Dataset excerpts
↓↓↓

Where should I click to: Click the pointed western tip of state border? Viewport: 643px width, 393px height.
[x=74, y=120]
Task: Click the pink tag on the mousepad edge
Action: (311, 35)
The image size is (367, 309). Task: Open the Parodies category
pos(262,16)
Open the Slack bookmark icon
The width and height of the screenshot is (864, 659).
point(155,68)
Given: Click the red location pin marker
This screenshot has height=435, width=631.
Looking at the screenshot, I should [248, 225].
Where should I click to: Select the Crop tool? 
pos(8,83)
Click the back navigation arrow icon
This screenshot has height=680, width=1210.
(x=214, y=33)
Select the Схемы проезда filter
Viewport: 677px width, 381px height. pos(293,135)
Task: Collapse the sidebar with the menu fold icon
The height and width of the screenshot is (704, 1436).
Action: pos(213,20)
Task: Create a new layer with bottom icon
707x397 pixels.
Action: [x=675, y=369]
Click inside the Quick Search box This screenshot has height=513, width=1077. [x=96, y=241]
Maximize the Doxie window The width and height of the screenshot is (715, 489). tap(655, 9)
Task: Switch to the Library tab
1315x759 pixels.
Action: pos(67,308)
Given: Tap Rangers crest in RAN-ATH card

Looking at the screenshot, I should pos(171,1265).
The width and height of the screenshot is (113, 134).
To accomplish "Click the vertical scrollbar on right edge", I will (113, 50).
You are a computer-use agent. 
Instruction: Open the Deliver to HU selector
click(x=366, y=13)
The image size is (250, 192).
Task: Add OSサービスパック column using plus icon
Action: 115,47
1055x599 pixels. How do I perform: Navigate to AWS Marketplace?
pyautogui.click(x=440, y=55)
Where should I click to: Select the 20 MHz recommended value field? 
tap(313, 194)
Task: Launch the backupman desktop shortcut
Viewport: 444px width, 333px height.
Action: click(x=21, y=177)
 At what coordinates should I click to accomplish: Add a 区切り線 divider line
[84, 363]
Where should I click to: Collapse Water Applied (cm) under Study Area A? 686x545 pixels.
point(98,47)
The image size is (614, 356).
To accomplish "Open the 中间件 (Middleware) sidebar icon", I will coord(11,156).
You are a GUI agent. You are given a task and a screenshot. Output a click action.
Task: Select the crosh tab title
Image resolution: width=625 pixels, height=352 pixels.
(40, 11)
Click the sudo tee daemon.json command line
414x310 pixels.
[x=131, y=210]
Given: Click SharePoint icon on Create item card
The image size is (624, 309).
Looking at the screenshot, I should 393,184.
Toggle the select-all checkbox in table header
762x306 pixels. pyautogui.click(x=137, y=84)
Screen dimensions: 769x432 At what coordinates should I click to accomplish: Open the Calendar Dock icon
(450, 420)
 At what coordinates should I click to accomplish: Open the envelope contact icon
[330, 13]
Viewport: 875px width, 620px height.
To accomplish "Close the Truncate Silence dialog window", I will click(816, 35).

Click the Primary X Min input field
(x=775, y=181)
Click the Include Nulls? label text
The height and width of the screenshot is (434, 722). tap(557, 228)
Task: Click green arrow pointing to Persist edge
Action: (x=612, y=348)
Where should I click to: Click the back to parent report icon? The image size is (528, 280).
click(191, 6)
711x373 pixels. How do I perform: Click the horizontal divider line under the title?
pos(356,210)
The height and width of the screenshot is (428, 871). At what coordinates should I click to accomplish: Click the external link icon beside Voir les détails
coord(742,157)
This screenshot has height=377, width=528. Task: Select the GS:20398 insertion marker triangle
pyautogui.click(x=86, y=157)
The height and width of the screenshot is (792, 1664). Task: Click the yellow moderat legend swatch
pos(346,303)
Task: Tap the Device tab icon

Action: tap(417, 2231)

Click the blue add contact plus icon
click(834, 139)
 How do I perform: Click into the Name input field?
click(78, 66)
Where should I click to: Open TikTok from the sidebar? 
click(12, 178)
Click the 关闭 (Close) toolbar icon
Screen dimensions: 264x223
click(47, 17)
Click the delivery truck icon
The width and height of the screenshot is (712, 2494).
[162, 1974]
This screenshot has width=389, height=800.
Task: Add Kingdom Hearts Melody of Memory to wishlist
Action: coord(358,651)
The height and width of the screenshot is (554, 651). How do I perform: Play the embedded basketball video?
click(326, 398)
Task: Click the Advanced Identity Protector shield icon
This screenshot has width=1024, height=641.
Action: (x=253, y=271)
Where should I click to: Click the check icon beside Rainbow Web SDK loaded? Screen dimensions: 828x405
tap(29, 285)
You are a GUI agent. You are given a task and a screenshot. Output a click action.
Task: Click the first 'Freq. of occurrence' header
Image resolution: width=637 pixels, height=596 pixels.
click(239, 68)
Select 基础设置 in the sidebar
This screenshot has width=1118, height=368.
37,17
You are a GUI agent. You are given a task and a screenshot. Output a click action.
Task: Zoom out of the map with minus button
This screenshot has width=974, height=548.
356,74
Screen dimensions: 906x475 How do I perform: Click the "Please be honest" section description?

↑↑↑

** WHAT TO PRODUCE **
The answer must be every record above, repeated exactly as written.

** RESPONSE TO THE TASK **
Where should I click to: Click the pointed western tip of state border? Viewport: 643px width, 393px height.
[x=74, y=120]
Task: Click the pink tag on the mousepad edge
Action: (311, 35)
The image size is (367, 309). Task: Open the Parodies category
pos(262,16)
Open the Slack bookmark icon
The width and height of the screenshot is (864, 659).
point(155,68)
Given: Click the red location pin marker
This screenshot has height=435, width=631.
Looking at the screenshot, I should [248, 225].
Where should I click to: Select the Crop tool? 
pos(8,83)
Click the back navigation arrow icon
This screenshot has height=680, width=1210.
(x=214, y=33)
Select the Схемы проезда filter
Viewport: 677px width, 381px height. pos(293,135)
Task: Collapse the sidebar with the menu fold icon
The height and width of the screenshot is (704, 1436).
Action: pos(213,20)
Task: Create a new layer with bottom icon
707x397 pixels.
Action: [x=675, y=369]
Click inside the Quick Search box This screenshot has height=513, width=1077. [x=96, y=241]
Maximize the Doxie window The width and height of the screenshot is (715, 489). tap(655, 9)
Task: Switch to the Library tab
1315x759 pixels.
Action: pos(67,308)
Given: Tap Rangers crest in RAN-ATH card

Looking at the screenshot, I should pos(171,1265).
The width and height of the screenshot is (113, 134).
To accomplish "Click the vertical scrollbar on right edge", I will (113, 50).
You are a computer-use agent. 
Instruction: Open the Deliver to HU selector
click(x=366, y=13)
The image size is (250, 192).
Task: Add OSサービスパック column using plus icon
Action: 115,47
1055x599 pixels. How do I perform: Navigate to AWS Marketplace?
pyautogui.click(x=440, y=55)
Where should I click to: Select the 20 MHz recommended value field? 
tap(313, 194)
Task: Launch the backupman desktop shortcut
Viewport: 444px width, 333px height.
Action: click(x=21, y=177)
 At what coordinates should I click to accomplish: Add a 区切り線 divider line
[84, 363]
Where should I click to: Collapse Water Applied (cm) under Study Area A? 686x545 pixels.
point(98,47)
The image size is (614, 356).
To accomplish "Open the 中间件 (Middleware) sidebar icon", I will coord(11,156).
You are a GUI agent. You are given a task and a screenshot. Output a click action.
Task: Select the crosh tab title
Image resolution: width=625 pixels, height=352 pixels.
(40, 11)
Click the sudo tee daemon.json command line
414x310 pixels.
[x=131, y=210]
Given: Click SharePoint icon on Create item card
The image size is (624, 309).
Looking at the screenshot, I should 393,184.
Toggle the select-all checkbox in table header
762x306 pixels. pyautogui.click(x=137, y=84)
Screen dimensions: 769x432 At what coordinates should I click to accomplish: Open the Calendar Dock icon
(450, 420)
 At what coordinates should I click to accomplish: Open the envelope contact icon
[330, 13]
Viewport: 875px width, 620px height.
To accomplish "Close the Truncate Silence dialog window", I will click(816, 35).

Click the Primary X Min input field
(x=775, y=181)
Click the Include Nulls? label text
The height and width of the screenshot is (434, 722). tap(557, 228)
Task: Click green arrow pointing to Persist edge
Action: (x=612, y=348)
Where should I click to: Click the back to parent report icon? The image size is (528, 280).
click(191, 6)
711x373 pixels. How do I perform: Click the horizontal divider line under the title?
pos(356,210)
The height and width of the screenshot is (428, 871). At what coordinates should I click to accomplish: Click the external link icon beside Voir les détails
coord(742,157)
This screenshot has height=377, width=528. Task: Select the GS:20398 insertion marker triangle
pyautogui.click(x=86, y=157)
The height and width of the screenshot is (792, 1664). Task: Click the yellow moderat legend swatch
pos(346,303)
Task: Tap the Device tab icon

Action: tap(417, 2231)

Click the blue add contact plus icon
click(834, 139)
 How do I perform: Click into the Name input field?
click(78, 66)
Where should I click to: Open TikTok from the sidebar? 
click(12, 178)
Click the 关闭 (Close) toolbar icon
Screen dimensions: 264x223
click(47, 17)
Click the delivery truck icon
The width and height of the screenshot is (712, 2494).
[162, 1974]
This screenshot has width=389, height=800.
Task: Add Kingdom Hearts Melody of Memory to wishlist
Action: coord(358,651)
The height and width of the screenshot is (554, 651). How do I perform: Play the embedded basketball video?
click(326, 398)
Task: Click the Advanced Identity Protector shield icon
This screenshot has width=1024, height=641.
Action: (x=253, y=271)
Where should I click to: Click the check icon beside Rainbow Web SDK loaded? Screen dimensions: 828x405
tap(29, 285)
You are a GUI agent. You are given a task and a screenshot. Output a click action.
Task: Click the first 'Freq. of occurrence' header
Image resolution: width=637 pixels, height=596 pixels.
click(239, 68)
Select 基础设置 in the sidebar
This screenshot has width=1118, height=368.
37,17
You are a GUI agent. You are given a task and a screenshot. Output a click action.
Task: Zoom out of the map with minus button
This screenshot has width=974, height=548.
356,74
Screen dimensions: 906x475 How do I perform: Click the "Please be honest" section description?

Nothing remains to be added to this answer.